(What you will do)
Copy the rows from the very first line through the line that holds "pos(95,398)", swapping "dropdown" for "menu" and keeping everything else the same. Leave the pictures out.

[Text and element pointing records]
- - -
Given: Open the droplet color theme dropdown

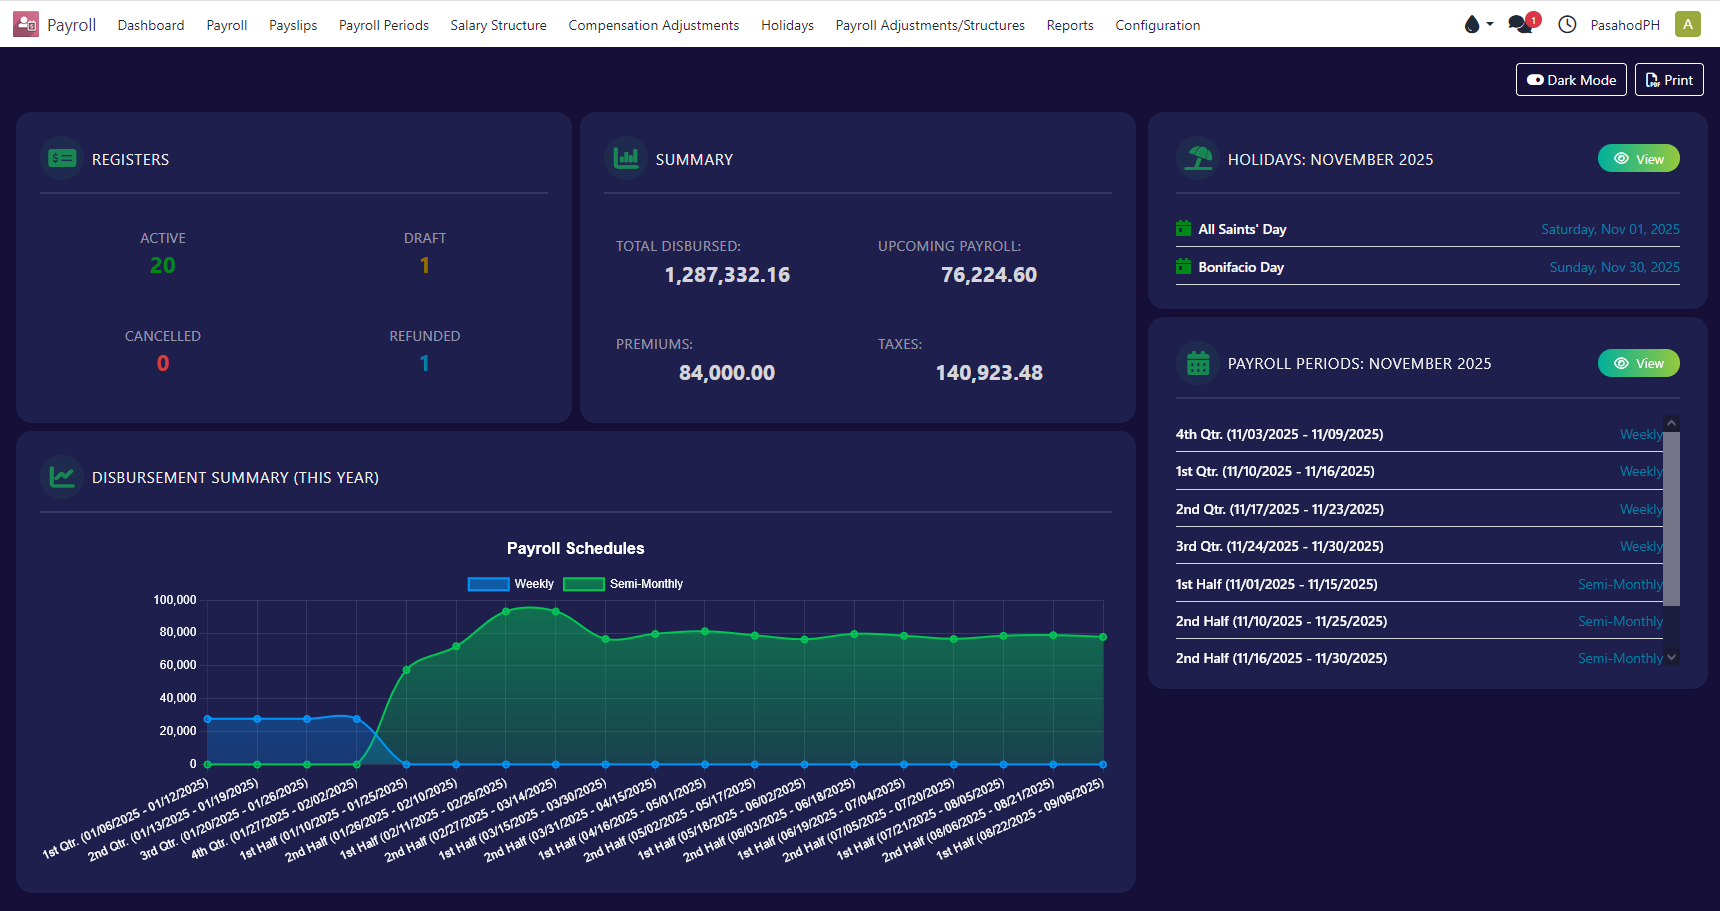Looking at the screenshot, I should click(1477, 24).
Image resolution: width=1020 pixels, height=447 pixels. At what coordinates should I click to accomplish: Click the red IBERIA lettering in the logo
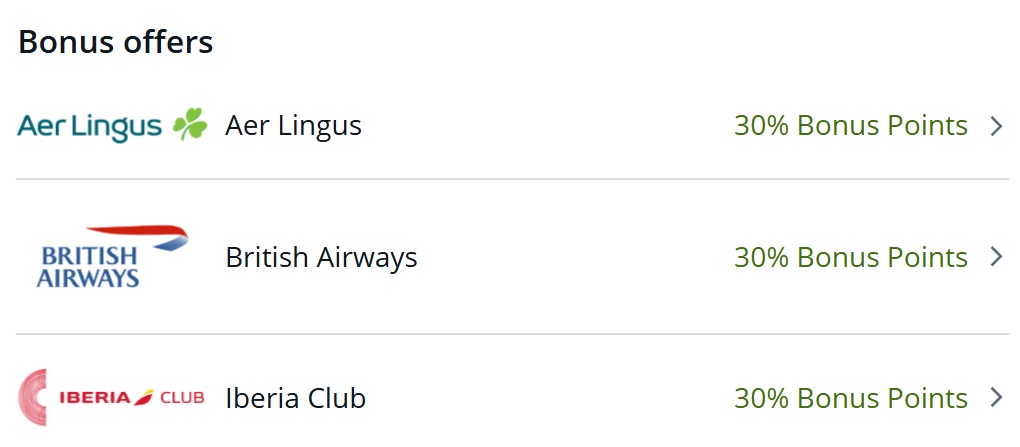pos(95,398)
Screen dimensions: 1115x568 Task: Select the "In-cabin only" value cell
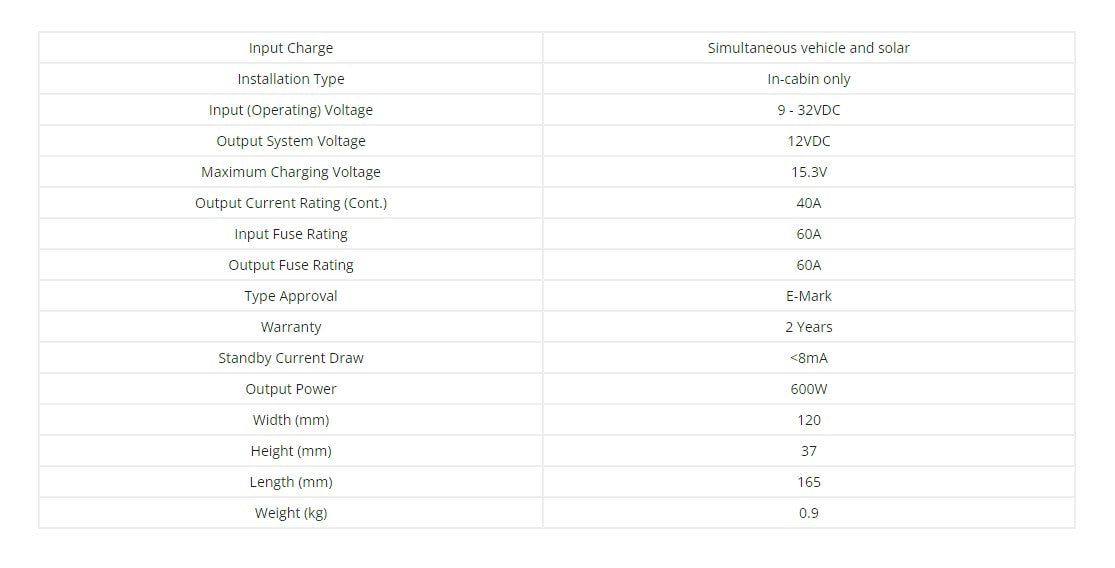coord(808,79)
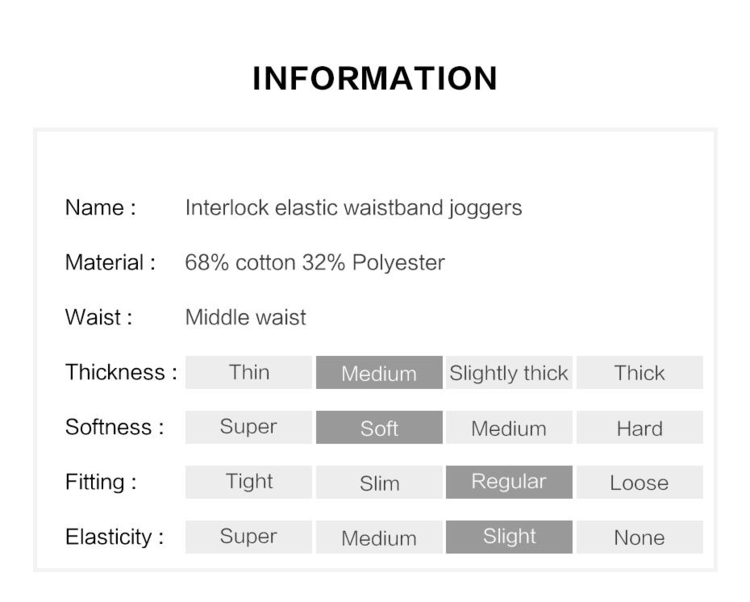Select the Medium thickness option
This screenshot has height=602, width=750.
click(x=379, y=372)
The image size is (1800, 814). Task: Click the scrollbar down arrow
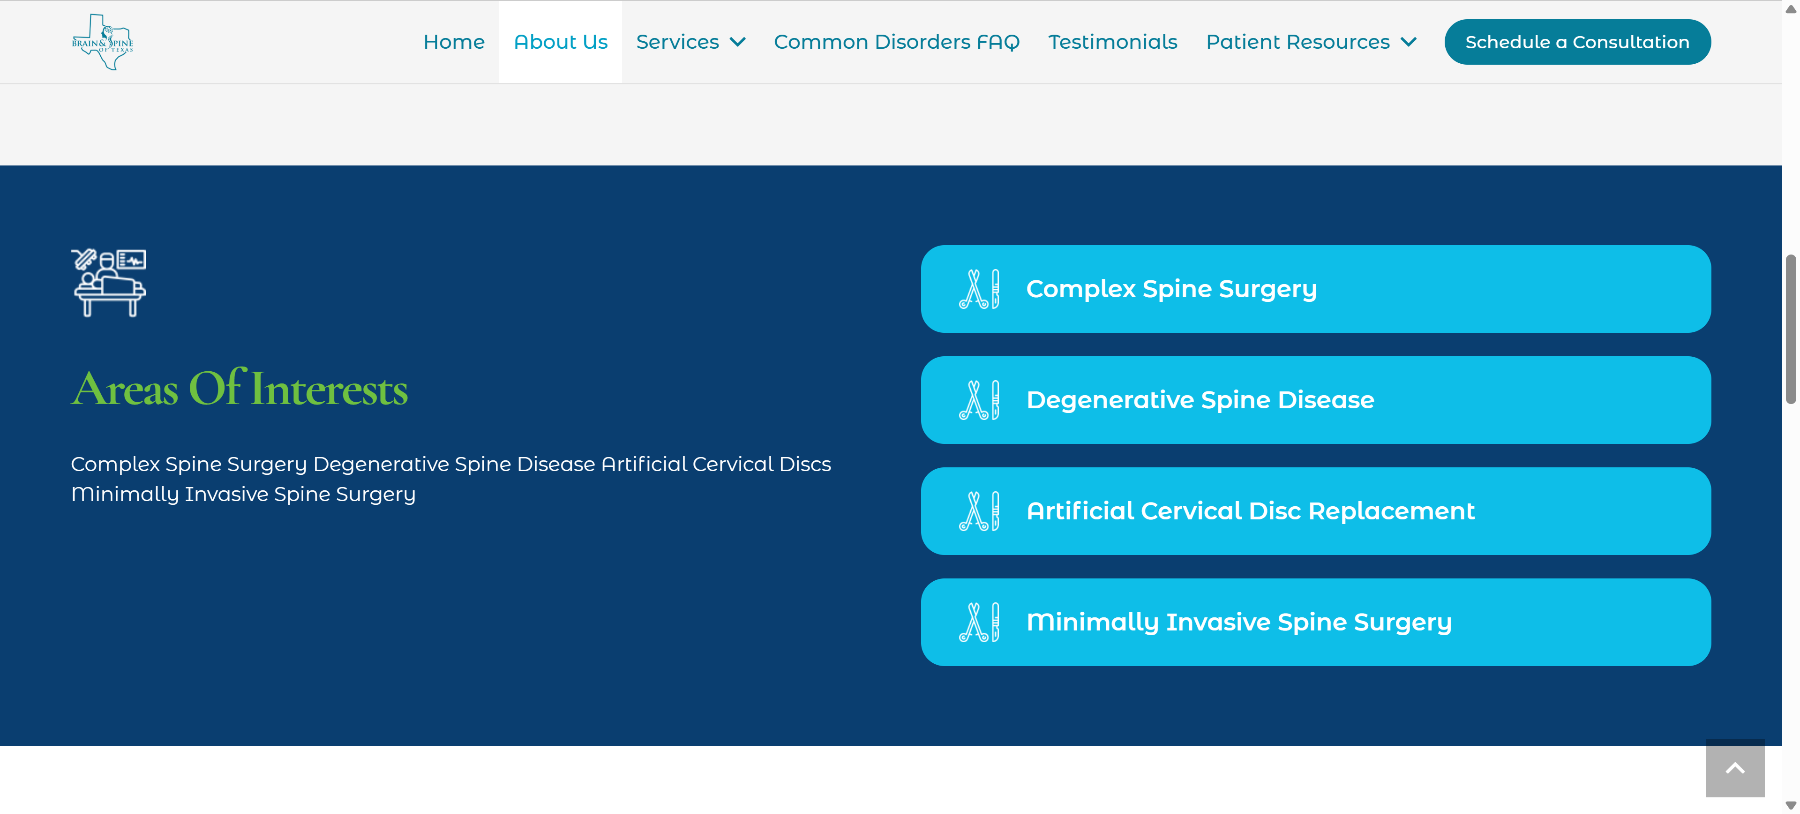(1790, 805)
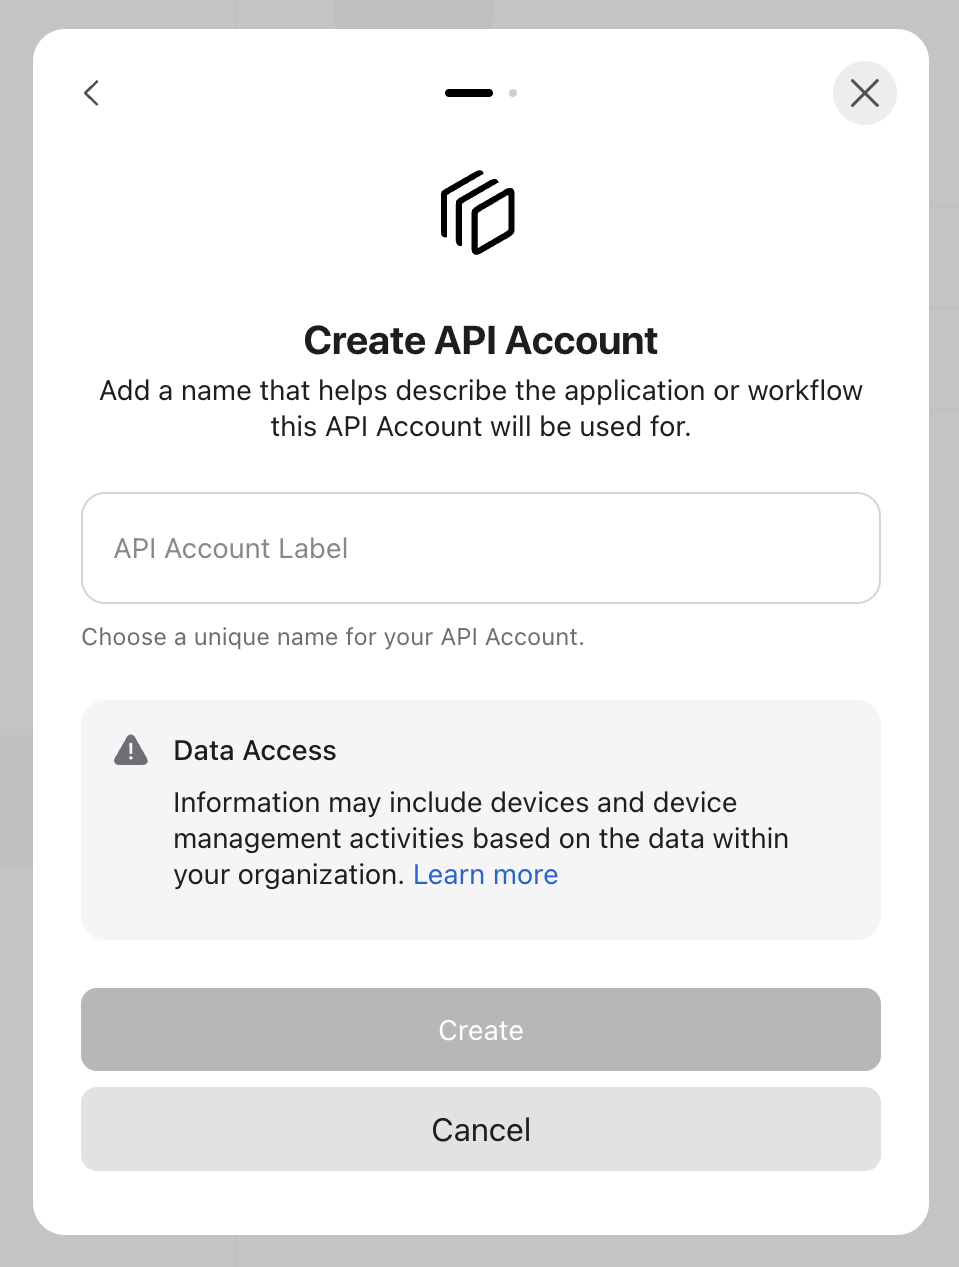Click the API Account Label input field
Viewport: 959px width, 1267px height.
click(480, 548)
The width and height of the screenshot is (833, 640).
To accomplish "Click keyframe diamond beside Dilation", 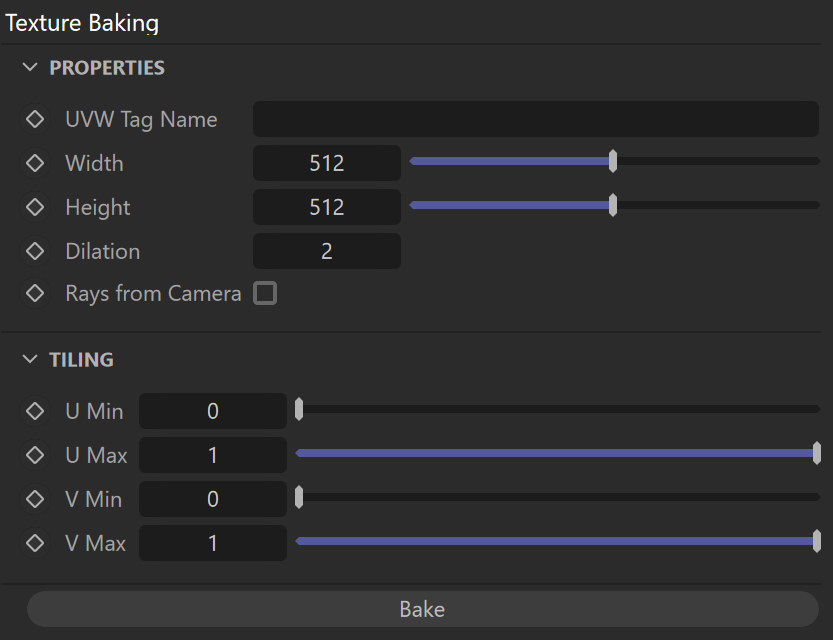I will tap(35, 251).
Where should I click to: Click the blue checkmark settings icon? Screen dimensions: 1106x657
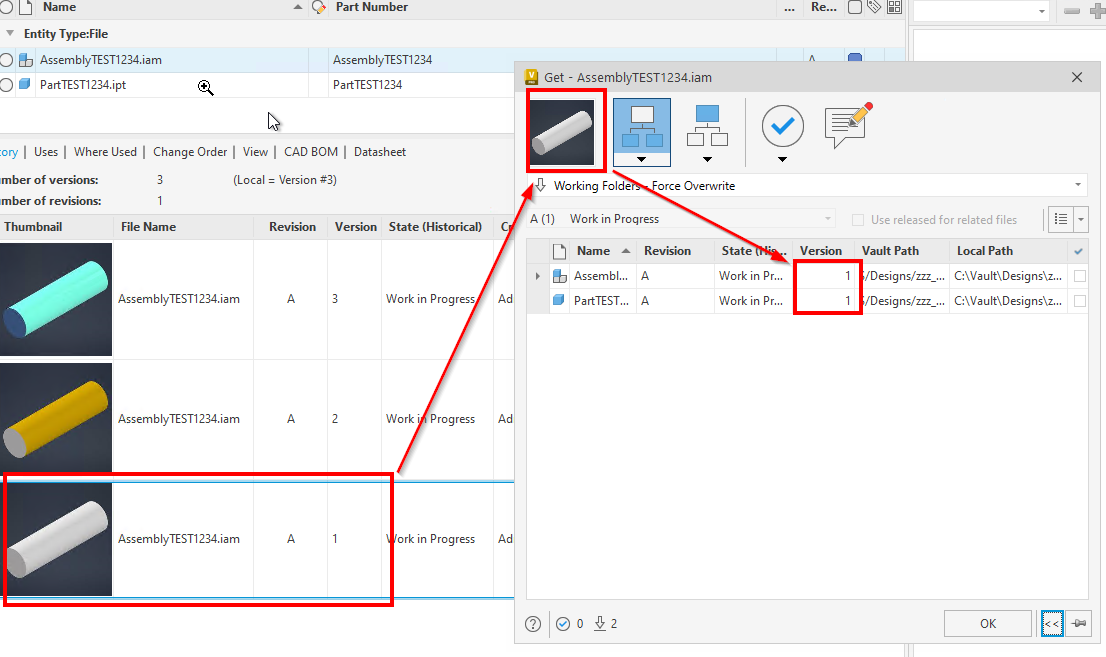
- - -
(Output for this task)
Given: Open the droplet color theme menu

Looking at the screenshot, I should click(1477, 24).
Image resolution: width=1020 pixels, height=447 pixels. At what coordinates should I click to accomplish: Click the red IBERIA lettering in the logo
pos(95,398)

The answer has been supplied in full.